Rewrite the listing from the line containing "The image size is (1568, 749)." through the end of the listing, inclusive, changing "image size" to "screenshot dimensions" and keeping everything else the same. Leave the pictures out of your answer.
========================================
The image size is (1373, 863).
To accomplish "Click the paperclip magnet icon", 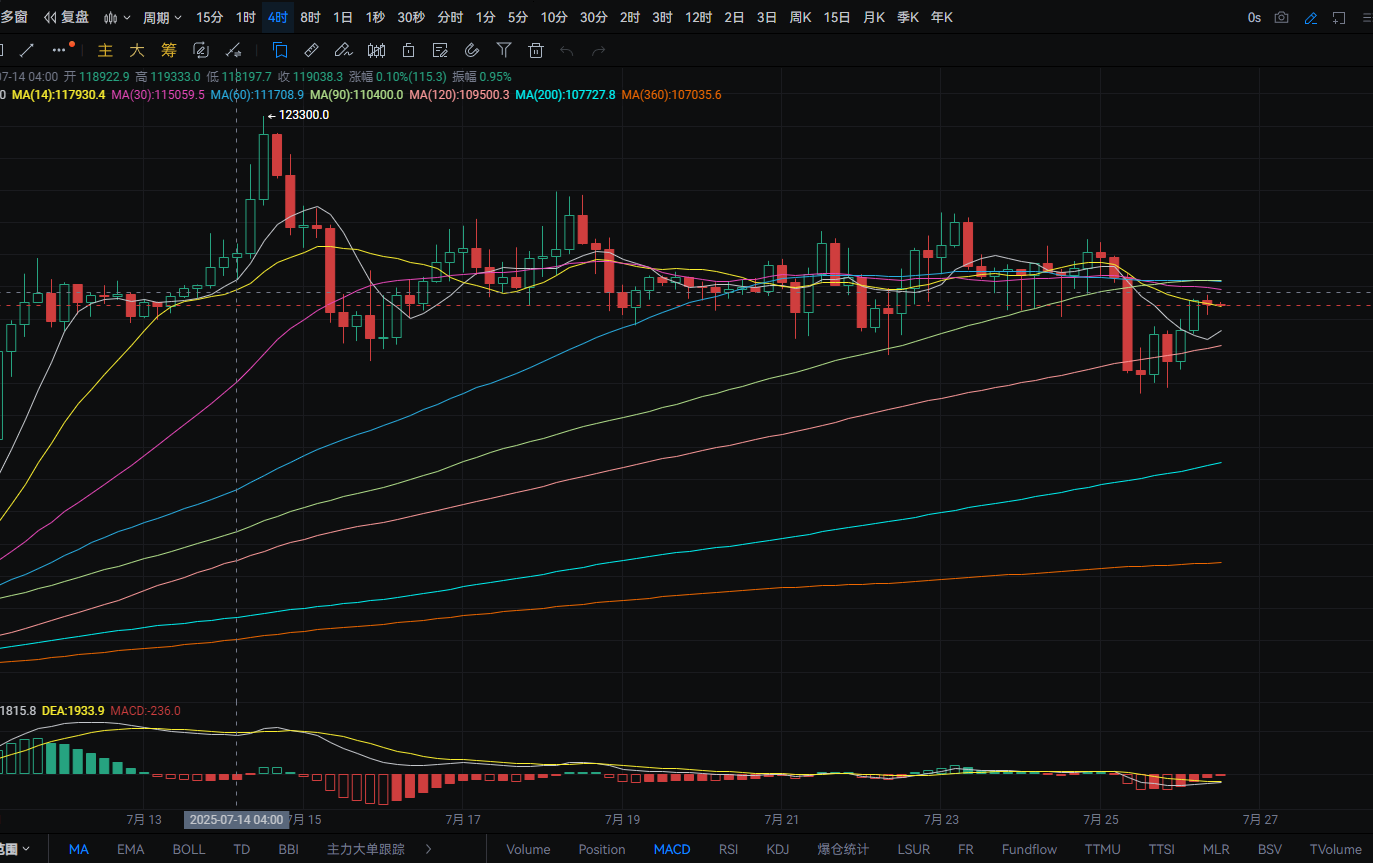I will (x=473, y=50).
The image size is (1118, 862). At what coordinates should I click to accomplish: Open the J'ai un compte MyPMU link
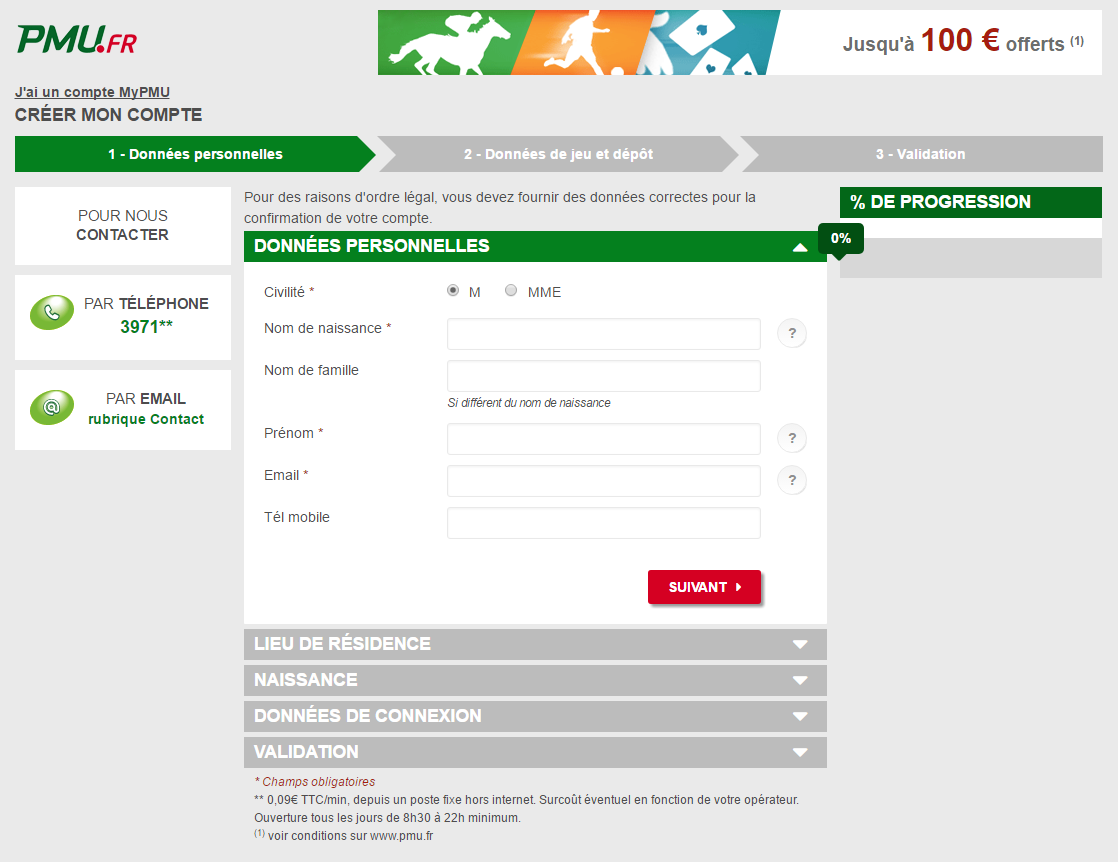point(92,93)
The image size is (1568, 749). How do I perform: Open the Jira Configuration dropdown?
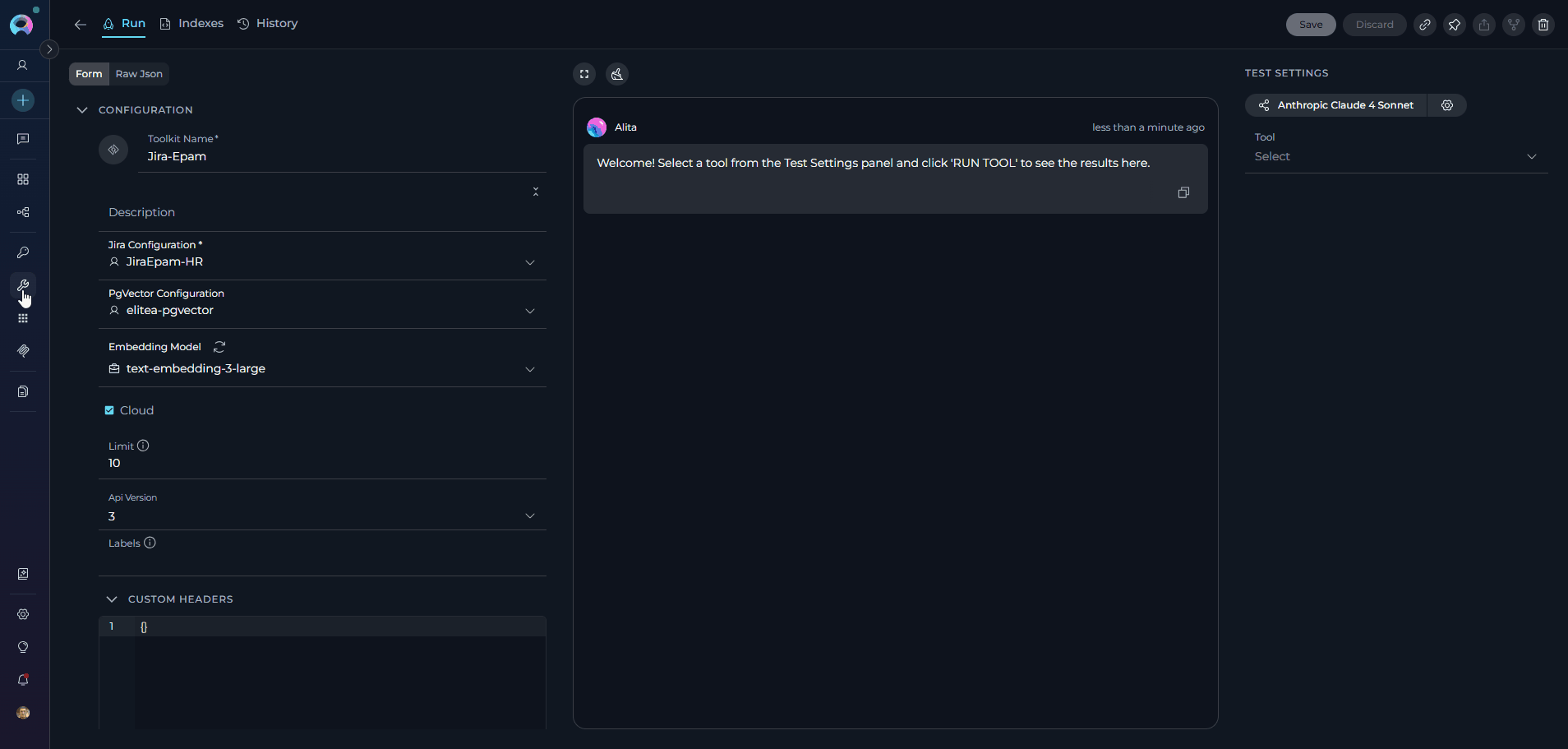click(x=530, y=262)
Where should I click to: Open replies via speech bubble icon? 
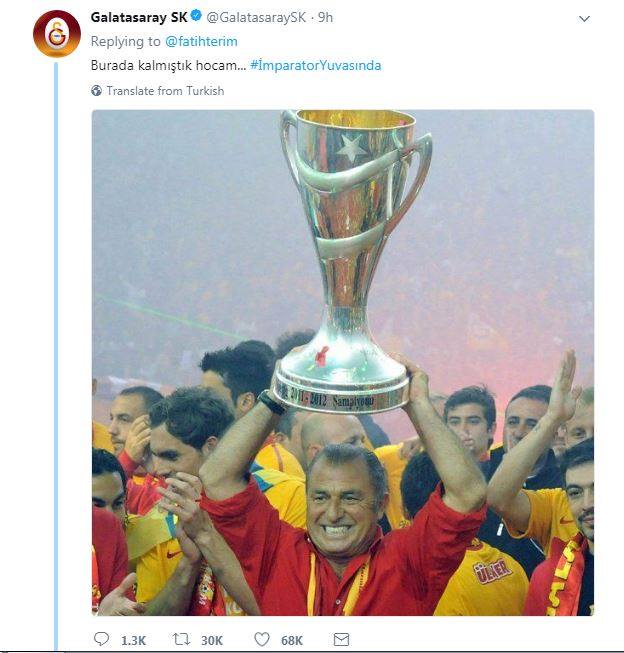point(101,638)
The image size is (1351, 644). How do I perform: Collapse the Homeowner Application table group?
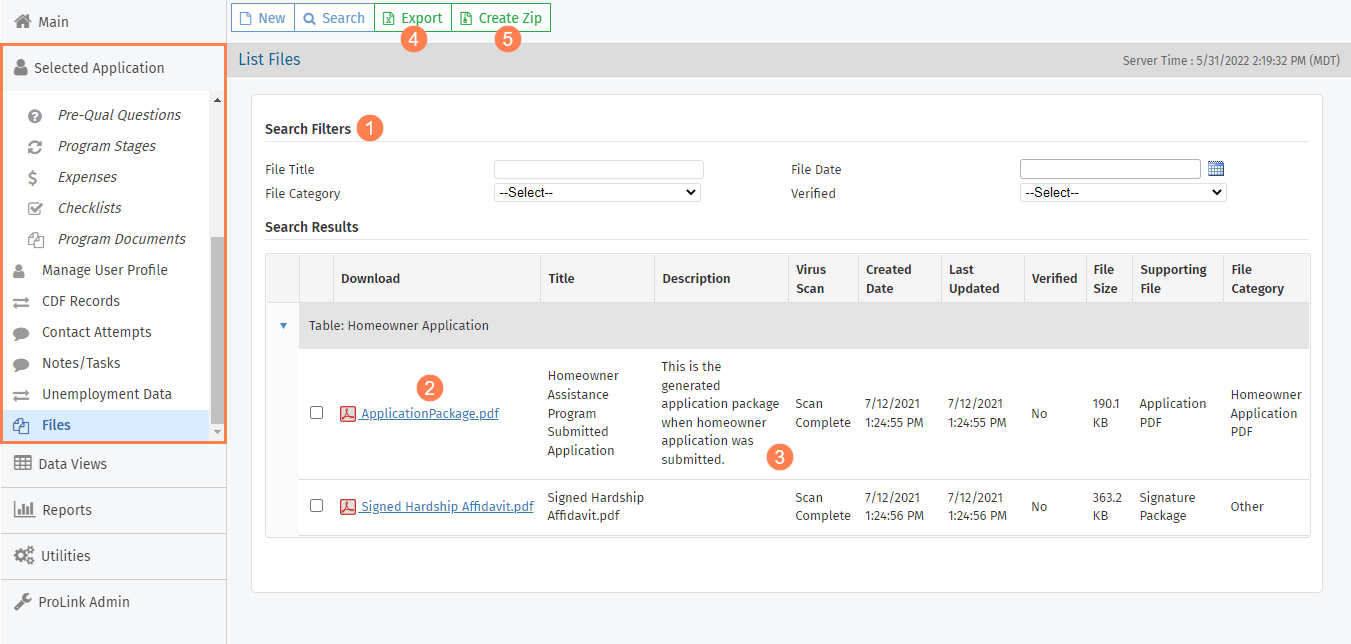(x=283, y=326)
========================================
[FINAL RESULT]:
The screenshot dimensions is (1568, 749). How do I perform: Open the Jira Configuration dropdown?
click(x=530, y=262)
Where should I click to: Open replies via speech bubble icon? 
point(101,638)
The screenshot dimensions is (1351, 644). How do I perform: Collapse the Homeowner Application table group?
(x=283, y=326)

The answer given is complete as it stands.